While Tesla’s June delivery growth of 27% was inline with expectations, it was a step down from the company’s 68% delivery growth in Q1 2022. The slowed growth was attributed to the 22-day Shanghai shutdown but the larger impact of China production has been misunderstood. When you dig into the numbers, Tesla’s growth and competitive lead appear to be increasing.
Based on third-party data from The China Passenger Car Association (CPCA), Tesla was producing between 60-70K cars per month in China before the shutdown. CPCA estimated the company made about 11K cars in April and 34K in May, totaling 45K vehicles during the shutdown. Under normal conditions, Tesla would have produced 130K throughout those two months. More specifically, the 22-day shutdown slowed production by about 85K units. Assuming all lost China production would have been converted to deliveries—a fair assumption, I believe—the overall June deliveries would have reached 340K units, up 69% y/y, essentially inline with the 68% delivery growth in March.

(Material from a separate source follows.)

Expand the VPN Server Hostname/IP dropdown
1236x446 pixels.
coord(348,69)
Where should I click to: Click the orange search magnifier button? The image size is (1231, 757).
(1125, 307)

Tesla’s lead on legacy carmakers
Tesla’s 69% adjusted delivery growth continues to outpace the US auto industry. We looked at the production rates of 8 other auto companies and found that their US deliveries were down 22% from last year. Comparing Tesla’s global deliveries to the US deliveries of other OEMs may be flawed but the data does illustrate the magnitude of such a delivery gap.
Essentially, Tesla outpaced other auto makers by 91% in June, compared to 75% in March and 90% in December of 2021.